Moses Kiarie Kuria is a Kenyan politician and the Cabinet Secretary(CS) for Investments, Trade and Industry having been appointed by President William Ruto, and successfully vetted by the 13th Parliament of Kenya. He was sworn in on 27 October 2022 as the new CS for Investments, Trade and Industry replacing Betty Maina.

Political career 
Kuria is a staunch admirer of former President Kibaki. He attributes his admiration for politics to the former president. His political journey started when he joined Kibaki's team through Uhuru Kenyatta's Kanu Party.
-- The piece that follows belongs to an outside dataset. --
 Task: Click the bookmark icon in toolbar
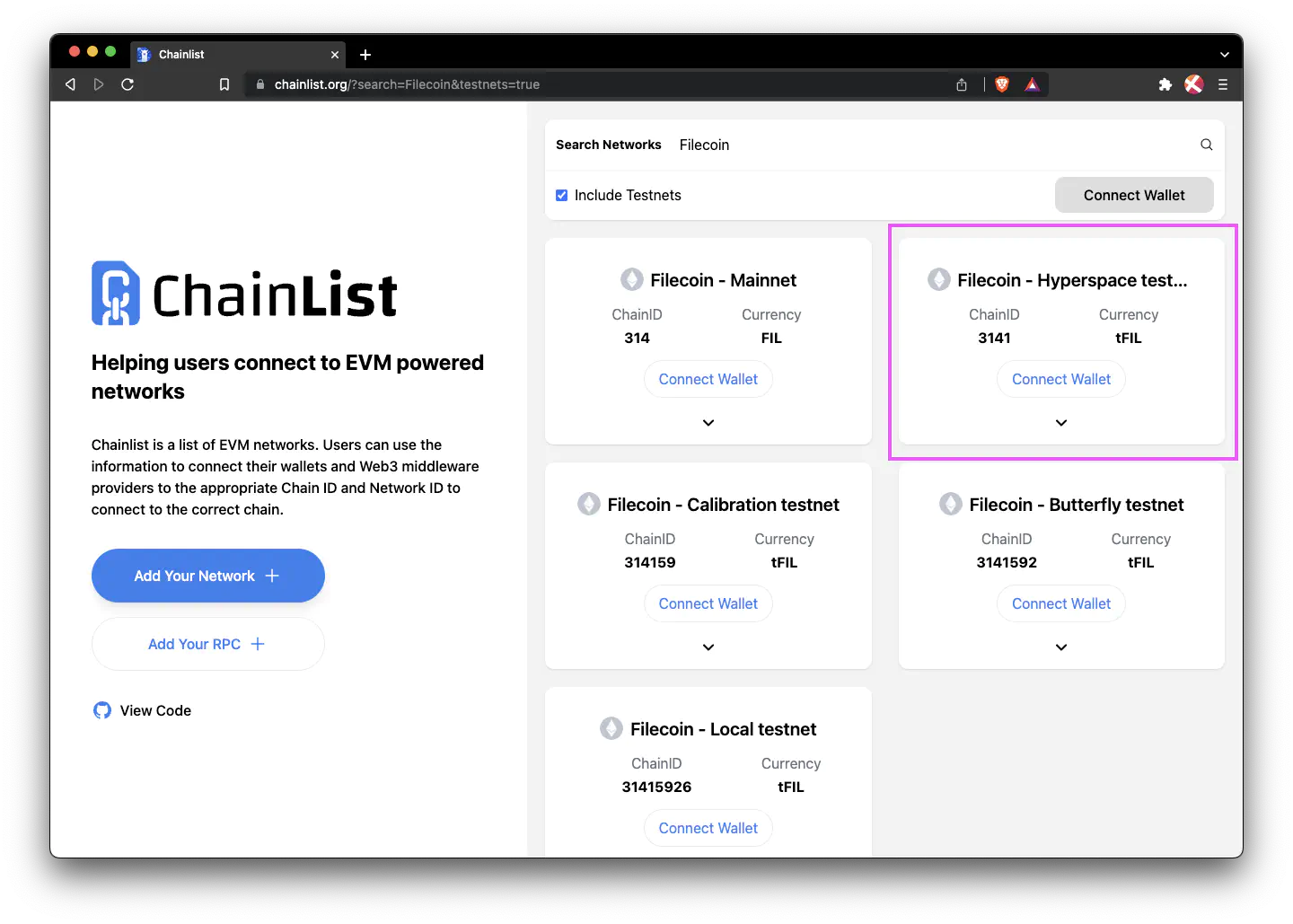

Following the death of the then member of parliament for Gatundu South, Hon. Jossy Ngugi, Moses Kuria was elected unopposed as the new MP in 2014 on TNA party. He was re-elected as an MP during the 2017 general elections to serve for a 5-year parliamentary term, running until 2022 on Jubilee Party. In 2021, he founded a new party Chama Cha Kazi. He was succeeded by Gabriel Kagombe in the 2022 General Election.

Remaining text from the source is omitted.